The Tea Party also galvanized many conservative women to find their own political voices, using the “motherhood” frame (in Sarah Palin’s words, “mama grizzlies”) to bring socially conservative women into politics with the goal of protecting their children. Group such as Moms for Liberty illustrate this evolution, both encouraging mothers’ participation and organizing quite successfully through social media.
Second, the broader media environment has changed dramatically. When I wrote School Board Battles in 2004, Fox News was in its infancy. Our research at PRRI shows Fox News is the most trusted news source among conservatives and this consumption leads Republicans to adopt far more extreme attitudes, compared to Republicans who most trust mainstream news.
Today, Fox News is constantly stoking fears about public schools, alleging without evidence that they are encouraging children to adopt different gender identities, promoting Critical Race Theory, and pushing an ideologically leftist agenda at all grade levels.

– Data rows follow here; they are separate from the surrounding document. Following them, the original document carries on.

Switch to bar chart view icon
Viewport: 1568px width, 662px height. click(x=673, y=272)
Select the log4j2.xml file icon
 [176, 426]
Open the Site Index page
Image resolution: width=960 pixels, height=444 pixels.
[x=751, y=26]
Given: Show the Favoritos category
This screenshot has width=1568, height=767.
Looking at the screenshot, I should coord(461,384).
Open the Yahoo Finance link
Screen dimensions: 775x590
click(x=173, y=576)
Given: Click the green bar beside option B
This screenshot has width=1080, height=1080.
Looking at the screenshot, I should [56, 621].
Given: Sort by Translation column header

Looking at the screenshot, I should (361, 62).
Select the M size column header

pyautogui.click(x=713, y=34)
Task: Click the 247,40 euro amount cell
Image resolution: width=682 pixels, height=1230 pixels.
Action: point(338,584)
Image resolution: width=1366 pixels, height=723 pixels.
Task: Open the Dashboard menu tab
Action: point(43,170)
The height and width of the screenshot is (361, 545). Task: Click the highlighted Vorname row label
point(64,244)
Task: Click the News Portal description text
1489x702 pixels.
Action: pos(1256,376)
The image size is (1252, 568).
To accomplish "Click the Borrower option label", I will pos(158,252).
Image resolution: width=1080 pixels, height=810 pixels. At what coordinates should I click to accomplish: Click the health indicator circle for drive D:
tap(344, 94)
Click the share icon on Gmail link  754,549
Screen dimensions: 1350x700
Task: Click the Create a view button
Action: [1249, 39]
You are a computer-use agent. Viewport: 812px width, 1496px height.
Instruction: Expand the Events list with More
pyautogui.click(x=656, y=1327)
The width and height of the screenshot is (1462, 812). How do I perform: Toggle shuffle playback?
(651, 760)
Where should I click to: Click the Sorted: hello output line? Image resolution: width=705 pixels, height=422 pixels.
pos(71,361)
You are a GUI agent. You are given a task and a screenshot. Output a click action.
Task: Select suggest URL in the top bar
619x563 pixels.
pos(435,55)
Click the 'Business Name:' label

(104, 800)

Third, our religious, racial, ethnic and cultural context also has dramatically changed. Twenty years ago, roughly seven in 10 Americans were white and Christian. PRRI’s latest Census of American Religion shows that’s now down to 42%. As your work in The End of White Christian America shows, Robby, the rise in white Christian nationalism is in direct response to those demographic trends and has led many conservative Christians — although not all — to reject religious and racial pluralism in favor of a vision of a white Christian America.
“Most Republicans hold very different social and political beliefs from Gen Z.”
Also, Generation Z (Americans born 1996 to 2012), many of whom are currently school age, is the most racially and ethnically diverse generation in U.S. history. One in four members of Generation Z also identifies as LGBTQ, and Gen Z is also more politically progressive than older Americans — particularly Gen Z women. Most Republicans hold very different social and political beliefs from Gen Z, for example, strongly rejecting the notion that there are more than two genders. This generational clash has led to efforts by Republicans to shore up more conservative views as this new generation comes of age.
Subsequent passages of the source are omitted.